On utilise ses feuilles dans le sauna pour se fouetter car les feuilles libèrent un truc qui agit sur la circulation. Ça, je l’ai lu et le sauna c’est niet, j’ai l’impression que la chaleur arrête mon cœur et il a trop envie de battre encore…
Durant des centaines de kilomètres, les bouleaux sont nos compagnons, comme une barrière blanche protectrice le long de la transsibérienne. C’est propice à la rêverie tant pour moi derrière Jean-Luc que pour lui qui nous mène à bon port.
Souzdal, une halte de beauté :
Un enchantement
Une toute petite ville tellement paisible, tellement élégante. Elle est dans la ronde de l’anneau d’or, bien connue des touristes qui vont à Moscou et en excursions. On a aimé le couvent et ces bâtiments blancs, ces maisonnettes de nonnes en bois, l’atmosphère quasi mystique et le silence qui régnait. Des plaques de neige immaculée et des ruches sous les poiriers ou abricotiers, je ne sais jamais reconnaître un arbre aux branches nues dont les bourgeons sont si minuscules qu’on peine à imaginer les fruits à venir.

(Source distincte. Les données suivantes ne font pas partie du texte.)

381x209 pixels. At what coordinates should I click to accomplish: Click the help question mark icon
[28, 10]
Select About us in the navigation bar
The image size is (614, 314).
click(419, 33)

On a aimé la cathédrale orthodoxe sur la colline dont les bulbes d’un bleu marine profond étaient émaillés d’étoiles dorées.
On a marché, longtemps, très longtemps, fait le tour du kremlin, redescendu la pente raide jusqu’à la passerelle enjambant la rivière et rejoins notre logis où la propriétaire charmante nous avait préparé un repas.
La transsibérienne
Chacun a sûrement entendu parler des montagnes russes. Je connais aussi l’expression mais peut-être qu’on pourrait appeler cette route ainsi.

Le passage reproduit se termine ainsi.